How about a slow, lingering death due to a wasting disease? Had an old floppy disk controller do that during the Great Flood of 1993.
Our local area power substation was flooded out sometime in July. After a long initial area-wide blackout and a couple of days of rolling blackouts, the power company decided to put a diesel generator in to replace the capacity until the flood waters receded and they could repair the original facility. They got the generator, plugged it into the local electric grid, set up a supply line for fuel and assigned National Guard troops to keep it running.
As far as I know, it only ran out of fuel once over the next two months, so the Guard certainly did their part in this. But you can imagine what kind of power we were getting through our wall outlets - "dirty" doesn't begin to describe it.
I would be typing away on my monochrome monitor (using WP 5 under DOS), and suddenly all of the characters on my screen would begin to dance (think HampsterDance in black and white...). This would continue for a couple of minutes and then things would settle down again for a few hours or so.
This went on for a couple of weeks, and then I noticed that my floppy drive was acting weird. I could still write things to disk, and I could read some of my disks, but some of them would fail, usually with "Bad Sector" messages. Eventually all reads began to fail, and that ended my write capability as well.
Husband pronounced it Dead (it was an ancient machine) and we finally got an updated system shortly after the floods receded and the power grid problems were resolved. It was then that I realized that every disk that I had written to during that period was unreadable and unuseable; they all were "Unknown" to DOS and couldn't even be reformatted.
It seems that the dirty power caused something to happen in the controller which made the boot sector read/write process "move" by some small amount. Every time I wrote something to the disk, it shifted the track0 info just enough to put it out of sync with a normal drive; eventually, it moved far enough to cause the drive to quit reading anything, even its own "reformatted" disks.

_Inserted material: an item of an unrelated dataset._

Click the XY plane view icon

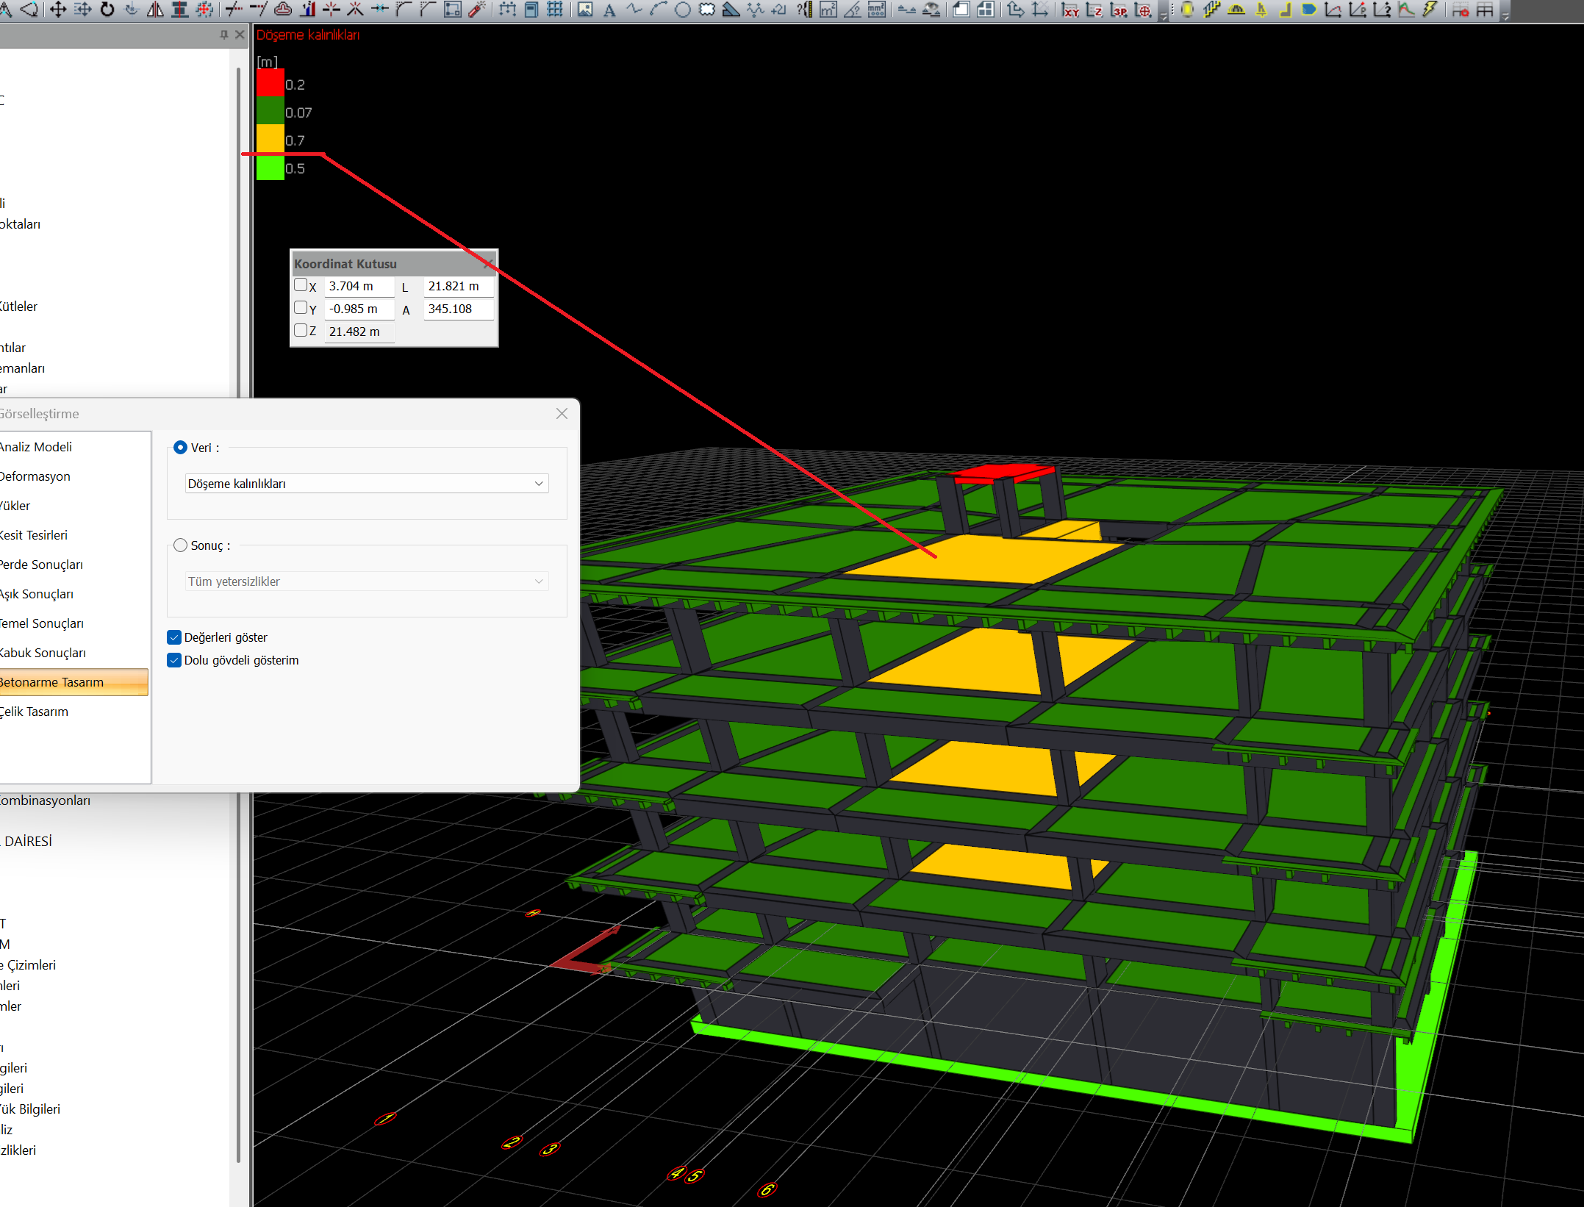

On a related note, the following two summers saw massive failures of central air conditioning units in the neighborhood, all involving units that were less than 5 years old (under warranty). When our neighbor's system failed, she contacted her HVAC people; to her surprise, they told her, "We've been expecting a call from you. We'll be out later today to replace the dead part." Seems that after the fourth or fifth call, all requiring the same fix, these people got smart and contacted their supplier to get an immediate shipment of components to keep on hand. They had to wait for a failure to meet warranty requirements, but they were very quick with the replacements.
The failing part? The little computer module that controls the energy-efficiency sensors that all modern systems use to cut down on electric usage. Yup, it didn't like dirty power any more than my computer did.
It took about two years to get all of the systems cleaned up. We were told at one point that the supplier had filed a lawsuit against the power company in an effort to recover what they could in costs for the replacement units, but I don't know if they ever got anything for it.
The flood was an "act of God", but the power substation failure was preventable; if you build a major substation in a flood plain and don't protect it from flooding, at some point it's gonna drown. (They built a 500-year levee around it once they got back out there, so I suspect that they had more than a few lawsuits filed against them.)
Makes me wonder what might happen on the left coast this summer after all of the rolling blackouts and brownouts they've had. If you have a fairly modern AC/heating system, you might want to get it checked.